Oracle’s SES10g search system and the native search functions in PL/SQL provide licensees with ways to locate information. Oracle has been moving to leap frog the problems of traditional search, and the article “Florida State U Transforms Reporting with Business Intelligence” may provide a glimpse of what Oracle will do to prevent search vendors from poaching. The article says:

Online Management of Networked Information, or OMNI, the university’s name for its ERP system, consists of an enterprise portal, financials, HR and payroll, and enterprise performance management. That word, “online,” is revealing. Beginning in March 2008 Florida State has been in a continuing process to move off of third-party BI vendor and legacy tools for reporting and to open up its data systems to 1,500 active users on campus through several analytics tools provided in Oracle Business Intelligence Suite Enterprise Edition Plus (OBIEE). These include a query system; dashboards; Microsoft Office-integrated analytics; and “ibots,” e-mail alerts sent when specific user-set conditions in the data occur.

Two points. The article focuses on the financial payback, estimated at no less than $360,000. Second, the integrated system delivers needed information in the context of an integrated system courtesy of Oracle. Forget search. The new system tells users about important events.
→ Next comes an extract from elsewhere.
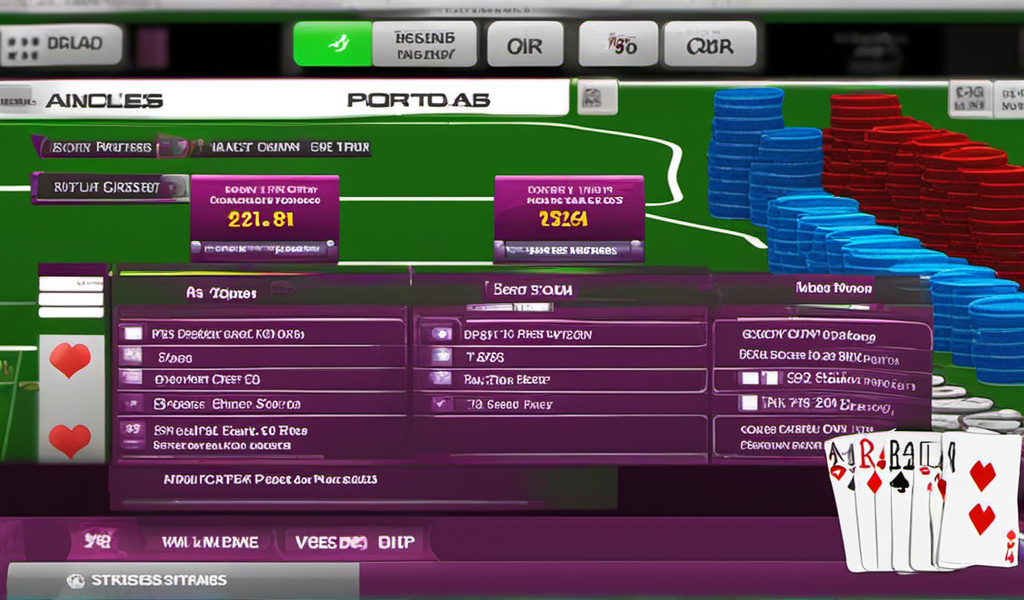Click the yellow bar under 221.81 panel
This screenshot has height=600, width=1024.
[x=264, y=246]
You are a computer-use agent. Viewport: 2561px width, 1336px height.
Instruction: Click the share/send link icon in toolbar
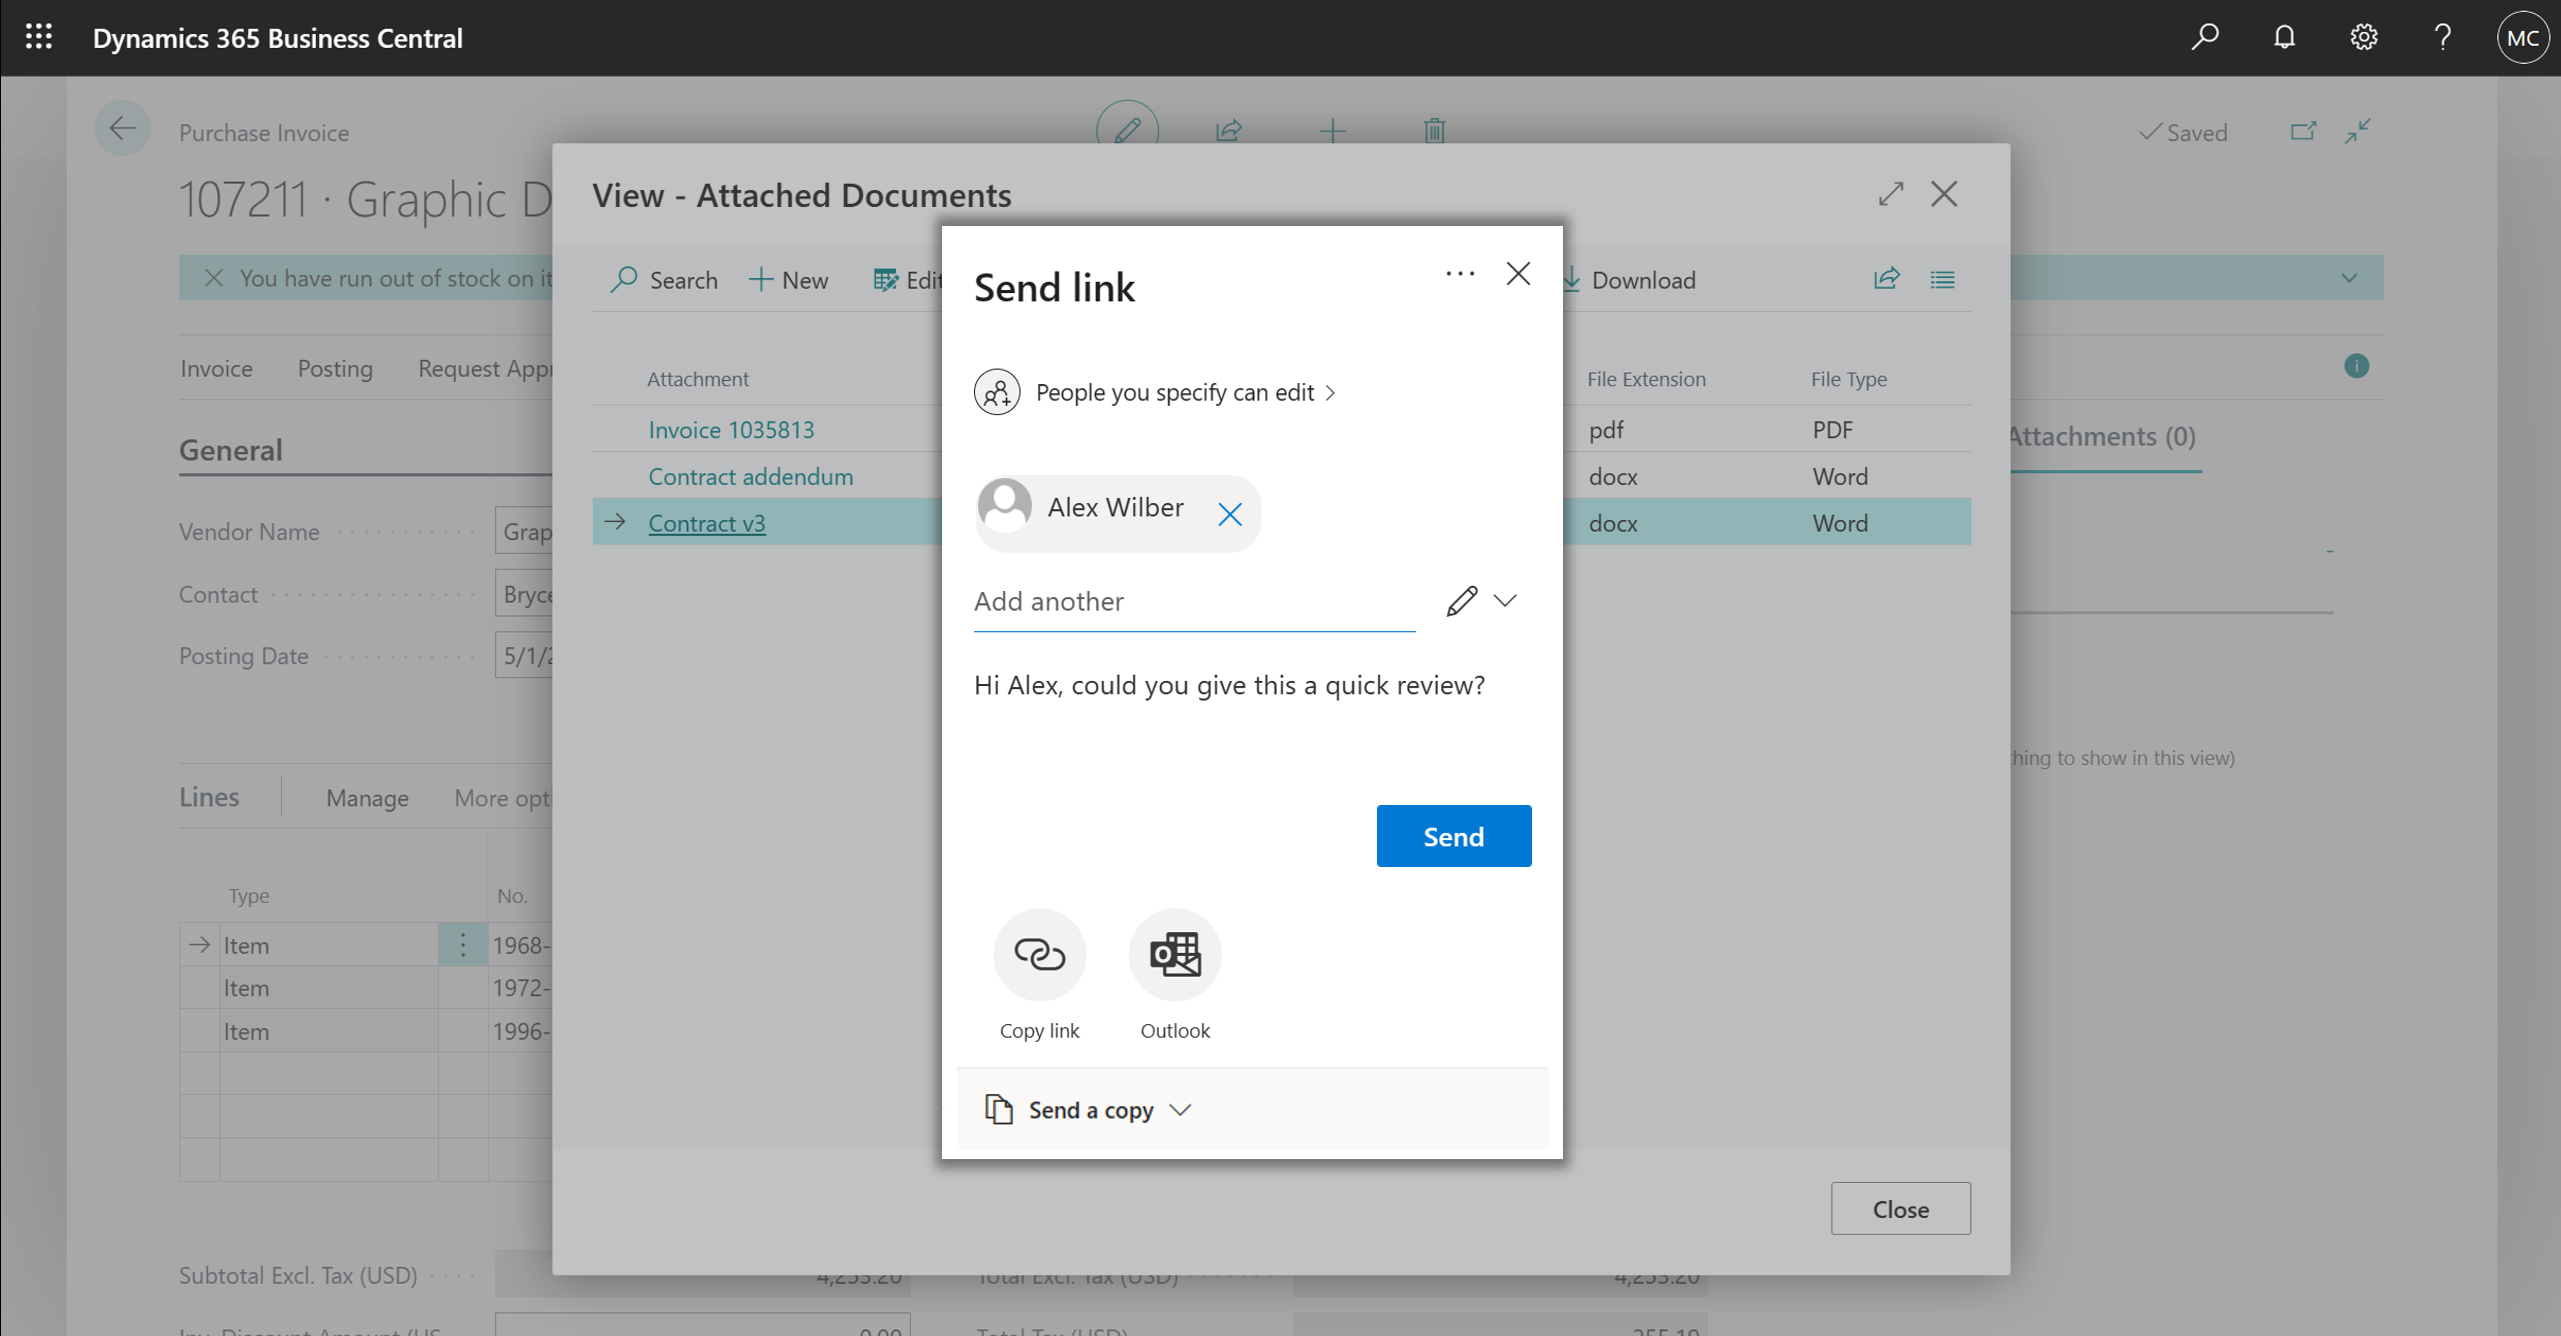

What happens to search? It becomes a utility, not the main event. I keep hearing rumors that Oracle is thinking about buying a traditional search and content processing vendor. That may be true. The story to watch is Oracle’s using cost savings and desirable new features to deemphasize traditional search. Will the approach work? To many organizations that $360,000 savings looks tempting enough to make the set up sticker shock lose its impact.